Penulis: Ben Yowes

 


Kau boleh remehkan lelaki jomblo ini. Dia memang terlihat tak punya masa depan. Selain hanya menghabiskan hidupnya di warung kopi, menghabiskan bergelas-gelas kopi, ia juga menghabiskan hidupnya dengan menantang pecatur-pecatur hebat di warung itu.

Di hadapan permainan catur, tak ada yang paling sombong darinya.

“Apa gunanya kau mikir? Semua langkahmu hanya akan keok”.

Hari itu, lelaki itu memenangkan percaturan. Tentu saja tak sepadan dengan kesombongannya. Dia harus memenangkan percaturan dalam waktu yang begitu lama, dan dia dibuat babak belur sebelum akhirnya menemukan titik balik untuk menggempur lawannya dengan kuda kesayangannya.

“Kau hanya boleh bangga karena aku membiarkanmu hampir menang”, ucapnya lagi sembari menyeruput kopi dan menunggu pecatur-pecatur tangguh lainnya. 

Orang-orang di sekitarnya tak perlu mendebatnya. Tak ada yang bisa mengalahkan kesombongannya. Ketimbang mendebatnya, alangkah lebih baik menikmati kesombongannya yang jenaka dan nampak sebagai lelucon seorang lelaki yang sesungguhnya sedang berjuang mengusir kesepian yang menyergap dirinya.

“Ayo siapa lagi yang mau bertanding? Tapi kali ini, sudah tentu pertandingan tak kan lama. Aku cape meladeni otak yang lemot, manuver yang tidak taktis, serangan yang tidak menggigit. Ayolah. Aku tak ingin cepat-cepat menyebut diri sebagai pecatur yang tak ada tandingan”.

Seseorang datang kepadanya.
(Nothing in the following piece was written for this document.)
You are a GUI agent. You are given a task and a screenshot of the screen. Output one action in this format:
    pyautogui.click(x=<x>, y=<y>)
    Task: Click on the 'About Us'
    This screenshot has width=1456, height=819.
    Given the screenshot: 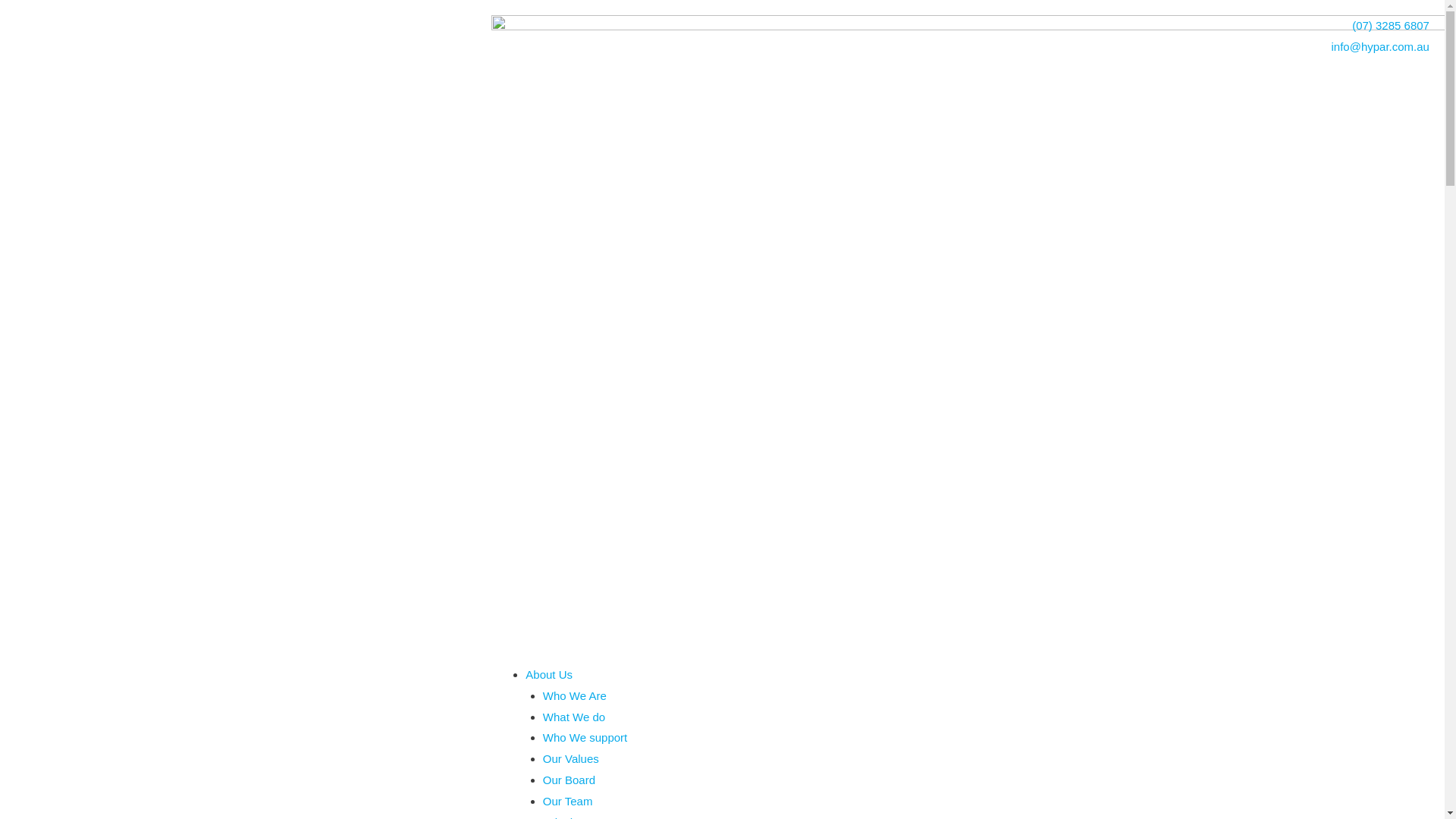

Ini pecatur berikutnya, pikirnya. Dia mengambil tempat di depannya. Catur digelar.

 

I

Pertandingan belum juga dimulai. Lawan barunya ini tak ingin memulai. Justru ia mengalihkan pada topik yang lain.
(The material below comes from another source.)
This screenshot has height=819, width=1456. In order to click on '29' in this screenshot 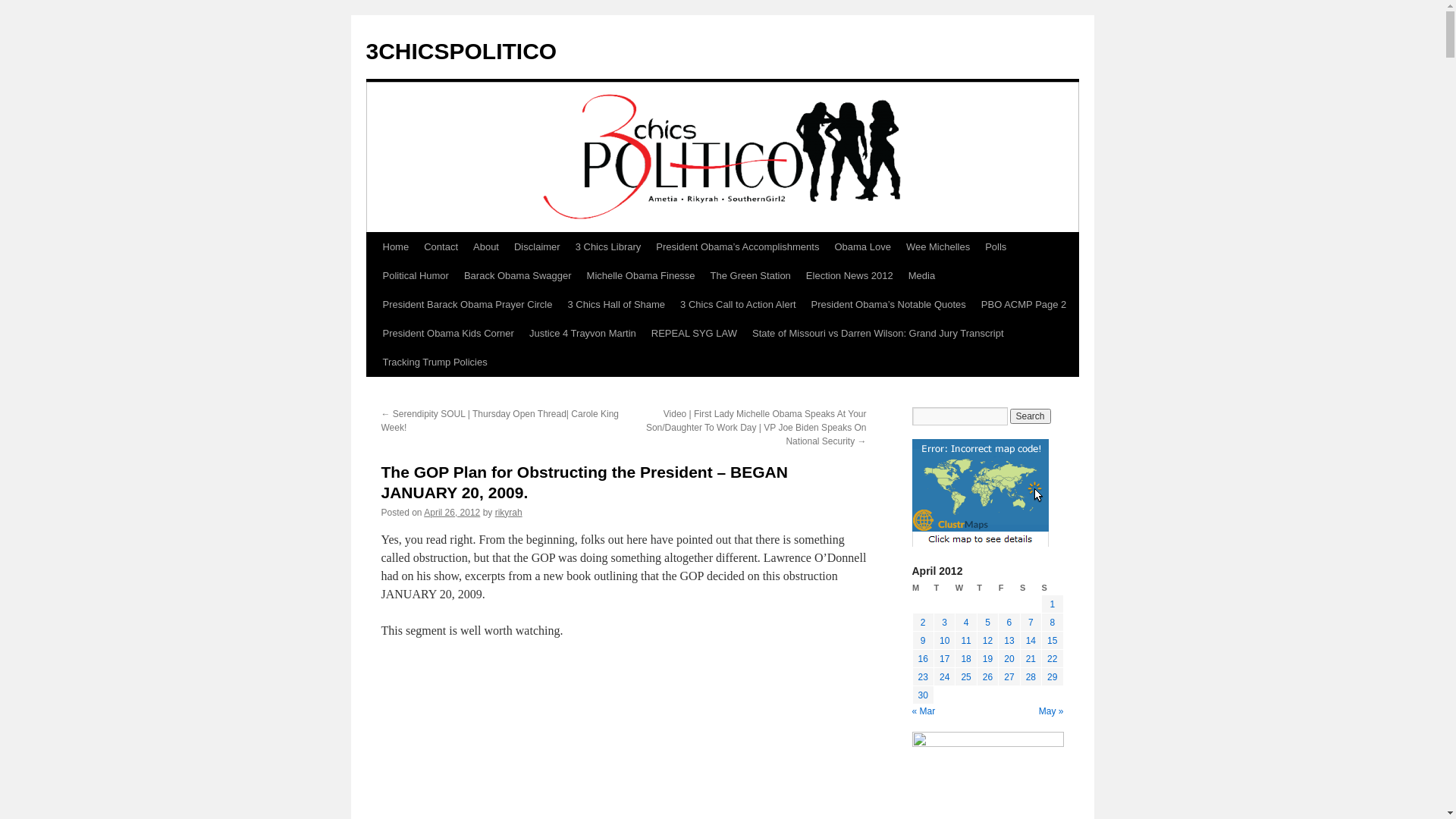, I will do `click(1051, 676)`.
“Aku pecatur hebat. Tapi kau boleh mengalahkanku”, ucap lelaki penantang baru itu.

“Semua pecatur yang kukalahkan selalu menggunakan kalimat itu”.

“Tapi aku sungguh hebat. Aku datang ke sini hanya ingin bertanding untuk kalah demi satu permintaan”.

“Apa itu?”

 

II

Lelaki pecatur ini sesungguhnya seorang penulis puisi. Ya hanya puisi. Mungkin dia bisa menulis yang lain-lain. Tapi dia selalu mengejek: selain puisi, semuanya dangkal.

Hanya sedikit orang yang tahu bahwa dirinya seorang penulis puisi. Di kedai kopi ini, ia datang dengan mendeklarasikan sebagai pecatur hebat, bukan penulis puisi. Sebetulnya, rekor pertandingannya tidak bagus. Dalam sepuluh pertandingan tiap hari, dia hanya menang sekali. Sisanya kalah. Tapi bukan dia namanya jika tak menemukan alasan jenaka di balik kekalahan-kekalahannya.

“Bila aku kalah, kalian hanya sedang menemukan keberuntungan pada diriku yang terlalu tak tega untuk menghancurkan lawan”, atau “oh, kamu menang. Ada seribu malaikat yang membocorkan pikiran jeniusku. Mereka tak adil, tapi baiklah”, atau berbagai retorika yang sebenarnya tak masuk akal, atau masuk akal tapi tak cukup kuat.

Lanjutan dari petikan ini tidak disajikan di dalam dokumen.